不過,顧和打算的好,但王瑜卻不能滿足他。失去了顧微,顧氏一族不管是在朝中還是在整個門閥中,地位及名望都會不及以往。而對付陸曾,也不能再由顧氏出面。

否則,依陸曾的手段,勢必會和顧氏來個魚死網破。到那個時候,受創的就不僅僅是兩個家族那麽簡單了,整個江東甚至朝野都會受到重創。

像陸曾這種百足之蟲,若是想徹底的將其埋下的隱患清除,在對付他之前,則必須先將吳郡其他的勢力融合起來,這樣,就算失去了陸氏,吳郡這邊也不會受到太大的波動。對朝廷的影響也會減輕。

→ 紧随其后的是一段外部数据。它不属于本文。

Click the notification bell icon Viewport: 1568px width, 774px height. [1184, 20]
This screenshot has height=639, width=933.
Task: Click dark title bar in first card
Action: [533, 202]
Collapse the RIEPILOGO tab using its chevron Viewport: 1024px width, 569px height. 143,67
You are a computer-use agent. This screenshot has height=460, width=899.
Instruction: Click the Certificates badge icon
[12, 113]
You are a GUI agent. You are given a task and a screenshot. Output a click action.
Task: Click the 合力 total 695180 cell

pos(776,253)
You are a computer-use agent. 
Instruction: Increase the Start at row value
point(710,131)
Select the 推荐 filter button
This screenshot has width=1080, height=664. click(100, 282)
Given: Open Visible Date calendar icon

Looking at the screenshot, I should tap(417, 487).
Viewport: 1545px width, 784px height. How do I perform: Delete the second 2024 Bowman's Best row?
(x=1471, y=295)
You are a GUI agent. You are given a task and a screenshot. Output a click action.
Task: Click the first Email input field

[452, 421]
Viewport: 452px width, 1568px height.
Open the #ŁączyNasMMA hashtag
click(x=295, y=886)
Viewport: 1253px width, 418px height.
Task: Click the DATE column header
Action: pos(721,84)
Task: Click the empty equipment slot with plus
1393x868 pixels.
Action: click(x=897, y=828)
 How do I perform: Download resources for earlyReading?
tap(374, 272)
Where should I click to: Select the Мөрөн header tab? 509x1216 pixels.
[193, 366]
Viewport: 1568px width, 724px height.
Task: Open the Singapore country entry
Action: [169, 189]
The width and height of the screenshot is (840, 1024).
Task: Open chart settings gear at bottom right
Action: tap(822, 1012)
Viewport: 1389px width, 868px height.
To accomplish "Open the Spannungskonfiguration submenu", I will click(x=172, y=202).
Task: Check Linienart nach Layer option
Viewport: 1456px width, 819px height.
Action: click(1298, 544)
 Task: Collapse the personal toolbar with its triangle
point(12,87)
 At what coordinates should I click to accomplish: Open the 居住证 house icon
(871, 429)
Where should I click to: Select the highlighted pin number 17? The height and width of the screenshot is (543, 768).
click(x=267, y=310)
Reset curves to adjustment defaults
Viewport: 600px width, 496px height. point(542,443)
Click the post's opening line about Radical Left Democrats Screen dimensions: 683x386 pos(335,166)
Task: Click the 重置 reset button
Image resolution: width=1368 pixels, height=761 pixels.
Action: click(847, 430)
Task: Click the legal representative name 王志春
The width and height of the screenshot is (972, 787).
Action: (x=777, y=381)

另,顧萱之事,王瑜雖不能確定她身上的傷是否是顧和所為,但卻敢肯定,此事也同他脫不了幹系。既然顧微最後將人托付到他的手中,那麽,無論如何,他都不能再容她有半點閃失。更何況,她三番兩次的為了救他,將自己陷於水火之中,這番情意,他王瑜又豈能辜負於她?否則,豈不是枉為男兒!

——-

桓子元氏什麽人?早在他突然收到顧微病急的消息時,便覺得有些不對勁兒。當然,這個感覺也在昨晚到顧府後充分的應實了下來。

是以,如今顧和想利用他在王瑜的身上討到好處,他又怎能察覺不到?於是,便揣著明白裝糊塗,也不往這裏面攙和。吳郡這潭渾水,他不能躺,也不想趟。他能做,也只能是在顧氏一族有需要時,出手幫上一幫。

他的表態,令地王瑜啼笑皆非。他挑了挑眉,譏誚道:“你認為,顧氏若是出了什麽事,你這個女婿能置身其外嗎?”

“所以,我能做的,便只是在他們需要的時候出手幫上一幫。”桓子元揉了揉眉心,道:“你知道的,我這些年一直在外游歷,就連自己族中之事都鮮少插手,更何況是顧氏?再者,我也不過是空有名聲罷了。於朝廷,我身無官爵,手無實權。於門閥之中,除了你們幾人,我也不曾與其他的家族弟子有深交。就算我出手幫顧氏,能幫的,也是有限。”

他說的顯然也是實情。王瑜沈吟了片刻,問道:“可有考慮入仕?”

桓子元笑:“經過你和七郎的事,估計我這輩子都不會有入仕的念頭了。”

王瑜一默,遂苦笑道:“顧七,當初應該也倦了吧。”

是啊,若非是他倦了,也不會任由顧和為之了。

他和顧微,雖不是政敵,但他們兩人身後的那些權閥,卻是對立的。否則,也不會走到今天這個局面。